8. Working yourself into the ground
When I was 23, I wore those 70-hour work weeks like a badge of honor. I thought exhaustion was evidence of dedication. Rest was for the weak. Sleep was for quitters.
What did all that grinding get me? Burnout, missed opportunities with loved ones, and a wake-up call when my dad's health scare made me realize I was sacrificing my life for a job that would replace me in a heartbeat.
Overwork doesn't even lead to better outcomes. After a certain point, productivity plummets and mistakes increase.

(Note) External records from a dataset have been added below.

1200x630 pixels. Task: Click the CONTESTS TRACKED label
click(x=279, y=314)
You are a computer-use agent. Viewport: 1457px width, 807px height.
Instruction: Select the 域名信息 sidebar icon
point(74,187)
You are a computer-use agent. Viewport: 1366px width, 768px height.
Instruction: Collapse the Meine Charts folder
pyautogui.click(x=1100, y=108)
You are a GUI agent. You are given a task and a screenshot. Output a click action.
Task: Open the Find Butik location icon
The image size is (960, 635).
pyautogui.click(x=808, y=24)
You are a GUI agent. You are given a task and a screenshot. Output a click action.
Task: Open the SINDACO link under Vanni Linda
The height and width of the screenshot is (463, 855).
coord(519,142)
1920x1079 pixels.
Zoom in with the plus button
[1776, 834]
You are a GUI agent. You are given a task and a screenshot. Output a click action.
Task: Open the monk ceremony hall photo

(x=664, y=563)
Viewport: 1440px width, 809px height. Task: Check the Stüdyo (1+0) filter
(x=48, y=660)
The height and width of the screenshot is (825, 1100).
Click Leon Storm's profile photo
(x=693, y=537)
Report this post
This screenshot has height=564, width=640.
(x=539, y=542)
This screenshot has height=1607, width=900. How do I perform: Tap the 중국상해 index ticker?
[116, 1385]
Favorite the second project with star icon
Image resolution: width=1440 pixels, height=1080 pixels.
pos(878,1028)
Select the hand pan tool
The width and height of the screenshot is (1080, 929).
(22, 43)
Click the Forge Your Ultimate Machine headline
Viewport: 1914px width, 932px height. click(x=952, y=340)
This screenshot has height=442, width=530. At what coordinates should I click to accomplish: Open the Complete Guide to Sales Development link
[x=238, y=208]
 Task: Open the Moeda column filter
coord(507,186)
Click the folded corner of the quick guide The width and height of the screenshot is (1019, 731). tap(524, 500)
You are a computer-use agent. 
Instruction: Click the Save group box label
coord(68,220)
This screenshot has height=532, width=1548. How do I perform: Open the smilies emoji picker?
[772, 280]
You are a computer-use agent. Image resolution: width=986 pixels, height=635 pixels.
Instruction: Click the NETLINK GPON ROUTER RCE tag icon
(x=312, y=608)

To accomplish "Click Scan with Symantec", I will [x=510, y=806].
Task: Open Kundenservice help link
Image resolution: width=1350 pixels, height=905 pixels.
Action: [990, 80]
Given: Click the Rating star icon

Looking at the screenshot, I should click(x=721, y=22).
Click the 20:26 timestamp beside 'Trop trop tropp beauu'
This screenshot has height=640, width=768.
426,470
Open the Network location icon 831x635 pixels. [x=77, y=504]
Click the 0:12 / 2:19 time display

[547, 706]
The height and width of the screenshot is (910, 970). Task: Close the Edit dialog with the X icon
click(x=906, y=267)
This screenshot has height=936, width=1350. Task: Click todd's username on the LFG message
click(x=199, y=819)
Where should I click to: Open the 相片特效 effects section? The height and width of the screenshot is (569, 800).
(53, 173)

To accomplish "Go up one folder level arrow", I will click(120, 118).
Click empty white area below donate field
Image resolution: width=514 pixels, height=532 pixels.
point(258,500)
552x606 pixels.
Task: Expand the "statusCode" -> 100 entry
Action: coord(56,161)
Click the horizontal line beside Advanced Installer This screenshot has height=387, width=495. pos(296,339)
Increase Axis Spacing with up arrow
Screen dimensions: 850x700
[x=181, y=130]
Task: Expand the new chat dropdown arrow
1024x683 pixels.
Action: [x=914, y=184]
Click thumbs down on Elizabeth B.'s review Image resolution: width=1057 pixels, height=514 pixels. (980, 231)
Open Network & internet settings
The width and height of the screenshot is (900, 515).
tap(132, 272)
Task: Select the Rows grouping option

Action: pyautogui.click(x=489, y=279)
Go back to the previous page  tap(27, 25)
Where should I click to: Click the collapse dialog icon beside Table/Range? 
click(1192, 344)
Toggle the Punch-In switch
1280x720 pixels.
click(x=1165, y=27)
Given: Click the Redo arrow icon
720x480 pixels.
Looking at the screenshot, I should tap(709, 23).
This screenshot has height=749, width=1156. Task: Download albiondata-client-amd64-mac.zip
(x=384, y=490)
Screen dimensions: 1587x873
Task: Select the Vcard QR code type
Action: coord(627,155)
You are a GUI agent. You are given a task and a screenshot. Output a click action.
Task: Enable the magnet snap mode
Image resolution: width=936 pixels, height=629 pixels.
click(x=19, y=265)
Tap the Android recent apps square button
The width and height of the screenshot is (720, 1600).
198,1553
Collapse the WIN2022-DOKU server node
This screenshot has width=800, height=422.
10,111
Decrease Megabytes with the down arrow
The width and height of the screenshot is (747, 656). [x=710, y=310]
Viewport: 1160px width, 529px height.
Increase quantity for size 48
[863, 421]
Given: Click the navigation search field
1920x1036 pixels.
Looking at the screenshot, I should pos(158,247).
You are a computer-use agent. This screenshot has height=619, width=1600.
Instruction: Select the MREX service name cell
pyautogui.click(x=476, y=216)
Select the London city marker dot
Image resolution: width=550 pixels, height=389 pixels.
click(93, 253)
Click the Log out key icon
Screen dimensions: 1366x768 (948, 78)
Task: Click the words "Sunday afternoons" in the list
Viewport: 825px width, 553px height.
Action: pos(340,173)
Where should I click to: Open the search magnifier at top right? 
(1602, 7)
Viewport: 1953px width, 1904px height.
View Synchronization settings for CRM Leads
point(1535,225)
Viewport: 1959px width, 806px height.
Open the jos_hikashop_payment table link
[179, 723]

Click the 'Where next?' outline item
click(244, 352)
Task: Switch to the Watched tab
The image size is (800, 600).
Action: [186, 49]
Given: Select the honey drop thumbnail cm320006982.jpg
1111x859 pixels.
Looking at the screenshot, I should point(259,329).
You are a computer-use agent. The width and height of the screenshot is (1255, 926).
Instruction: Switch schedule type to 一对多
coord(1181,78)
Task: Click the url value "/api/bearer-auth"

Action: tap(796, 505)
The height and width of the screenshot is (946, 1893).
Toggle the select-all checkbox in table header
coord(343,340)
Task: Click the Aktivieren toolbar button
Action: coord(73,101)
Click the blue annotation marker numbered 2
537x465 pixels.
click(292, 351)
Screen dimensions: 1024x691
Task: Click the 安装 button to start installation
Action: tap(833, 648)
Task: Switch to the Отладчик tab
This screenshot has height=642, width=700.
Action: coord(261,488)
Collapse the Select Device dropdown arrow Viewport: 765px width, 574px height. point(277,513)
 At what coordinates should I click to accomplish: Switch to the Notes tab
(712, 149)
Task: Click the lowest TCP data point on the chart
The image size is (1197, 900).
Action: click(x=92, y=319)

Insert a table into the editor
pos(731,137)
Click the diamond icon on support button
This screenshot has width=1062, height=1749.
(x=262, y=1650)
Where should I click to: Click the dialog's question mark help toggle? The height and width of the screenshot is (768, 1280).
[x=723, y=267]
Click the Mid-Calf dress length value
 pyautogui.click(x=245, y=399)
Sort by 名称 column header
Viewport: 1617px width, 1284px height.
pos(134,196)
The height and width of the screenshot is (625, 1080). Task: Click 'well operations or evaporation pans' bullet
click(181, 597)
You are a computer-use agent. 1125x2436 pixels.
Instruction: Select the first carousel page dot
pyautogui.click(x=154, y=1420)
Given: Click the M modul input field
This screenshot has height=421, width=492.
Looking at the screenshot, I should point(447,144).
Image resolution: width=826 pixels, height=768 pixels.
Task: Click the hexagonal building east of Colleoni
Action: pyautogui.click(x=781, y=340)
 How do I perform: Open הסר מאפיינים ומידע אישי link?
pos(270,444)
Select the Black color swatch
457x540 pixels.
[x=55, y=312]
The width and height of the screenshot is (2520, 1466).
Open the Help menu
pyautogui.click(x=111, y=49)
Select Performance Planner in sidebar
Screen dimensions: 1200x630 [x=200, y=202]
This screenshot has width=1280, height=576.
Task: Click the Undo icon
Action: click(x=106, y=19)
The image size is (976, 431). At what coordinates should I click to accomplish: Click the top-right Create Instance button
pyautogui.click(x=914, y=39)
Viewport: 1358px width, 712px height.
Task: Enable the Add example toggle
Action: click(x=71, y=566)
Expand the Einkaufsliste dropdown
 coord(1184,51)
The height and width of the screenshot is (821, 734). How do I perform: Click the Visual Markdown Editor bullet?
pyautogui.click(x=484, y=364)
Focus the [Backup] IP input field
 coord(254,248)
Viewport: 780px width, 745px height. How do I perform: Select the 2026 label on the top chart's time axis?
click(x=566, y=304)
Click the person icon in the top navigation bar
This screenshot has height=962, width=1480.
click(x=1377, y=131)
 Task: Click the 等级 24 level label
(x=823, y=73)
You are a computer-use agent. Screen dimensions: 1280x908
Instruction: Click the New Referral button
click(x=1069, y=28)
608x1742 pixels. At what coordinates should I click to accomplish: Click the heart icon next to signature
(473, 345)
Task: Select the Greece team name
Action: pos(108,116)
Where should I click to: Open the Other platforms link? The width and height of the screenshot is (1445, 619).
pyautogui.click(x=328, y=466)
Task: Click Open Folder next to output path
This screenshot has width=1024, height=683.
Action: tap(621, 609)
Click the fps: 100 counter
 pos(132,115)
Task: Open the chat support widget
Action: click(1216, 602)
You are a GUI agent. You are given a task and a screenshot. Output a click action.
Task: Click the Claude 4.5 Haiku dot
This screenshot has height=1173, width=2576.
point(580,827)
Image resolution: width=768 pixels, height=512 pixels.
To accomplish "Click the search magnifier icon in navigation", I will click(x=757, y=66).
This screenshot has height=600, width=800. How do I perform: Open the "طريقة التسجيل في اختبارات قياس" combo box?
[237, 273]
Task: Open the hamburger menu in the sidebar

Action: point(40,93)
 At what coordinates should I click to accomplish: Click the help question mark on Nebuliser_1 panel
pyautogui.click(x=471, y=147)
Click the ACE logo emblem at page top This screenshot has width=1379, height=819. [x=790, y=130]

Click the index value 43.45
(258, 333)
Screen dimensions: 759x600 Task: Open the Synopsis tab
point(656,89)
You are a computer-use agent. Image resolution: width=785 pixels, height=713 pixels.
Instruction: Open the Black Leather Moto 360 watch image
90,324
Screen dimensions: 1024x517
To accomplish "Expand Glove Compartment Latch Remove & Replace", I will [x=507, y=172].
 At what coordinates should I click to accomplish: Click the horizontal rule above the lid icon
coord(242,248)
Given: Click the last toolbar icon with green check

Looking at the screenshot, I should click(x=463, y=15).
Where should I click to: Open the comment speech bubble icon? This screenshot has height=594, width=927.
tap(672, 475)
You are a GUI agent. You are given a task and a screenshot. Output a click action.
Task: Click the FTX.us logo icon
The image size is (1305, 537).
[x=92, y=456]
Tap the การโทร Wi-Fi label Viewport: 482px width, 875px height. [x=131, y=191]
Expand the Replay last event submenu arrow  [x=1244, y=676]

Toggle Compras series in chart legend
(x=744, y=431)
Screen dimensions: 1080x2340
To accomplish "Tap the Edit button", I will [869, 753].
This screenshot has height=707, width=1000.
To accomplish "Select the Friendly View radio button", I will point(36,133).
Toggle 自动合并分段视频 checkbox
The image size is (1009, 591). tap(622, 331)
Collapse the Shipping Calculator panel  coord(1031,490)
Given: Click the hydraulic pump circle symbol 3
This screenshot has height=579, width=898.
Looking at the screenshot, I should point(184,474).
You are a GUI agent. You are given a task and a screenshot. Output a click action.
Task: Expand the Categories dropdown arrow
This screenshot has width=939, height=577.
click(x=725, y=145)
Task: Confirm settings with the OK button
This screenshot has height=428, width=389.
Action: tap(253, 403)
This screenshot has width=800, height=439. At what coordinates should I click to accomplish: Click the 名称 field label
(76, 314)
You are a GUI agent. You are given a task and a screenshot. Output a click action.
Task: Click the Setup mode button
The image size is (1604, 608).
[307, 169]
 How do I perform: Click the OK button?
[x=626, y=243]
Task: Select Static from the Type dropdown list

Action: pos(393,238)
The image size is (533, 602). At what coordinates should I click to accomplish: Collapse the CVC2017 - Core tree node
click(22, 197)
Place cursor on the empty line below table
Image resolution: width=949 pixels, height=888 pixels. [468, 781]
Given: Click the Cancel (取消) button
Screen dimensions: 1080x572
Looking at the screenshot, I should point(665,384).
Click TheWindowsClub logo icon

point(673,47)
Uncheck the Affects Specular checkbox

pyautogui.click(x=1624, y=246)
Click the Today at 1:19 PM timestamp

Your older self won't reminisce fondly about all those late nights at the office. She'll wonder why you thought proving yourself to a corporation was more important than living your actual life.
Final thoughts
Looking at this list, I realize how much of our time gets eaten up by fear. Fear of judgment, fear of missing out, fear of not being enough.
But here's what I've learned: Most of what we worry about never happens. Most of what we stress over doesn't matter. And most of what we think is urgent really isn't.
Your 60-year-old self has perspective you don't have yet. She knows that life is shorter than you think and longer than you fear. She knows that the things that matter are usually the simple ones. Time with people you love, work that feels meaningful, moments of genuine joy and connection.
So maybe we can start living like she would want us to. Maybe we can let go of the time-wasters now, before we look back with regret.
What would your future self tell you to stop wasting time on? I'd love to know what comes up for you. Because if there's one thing I'm certain of, it's that we all have more agency over our time than we think we do.
We just have to be brave enough to use it.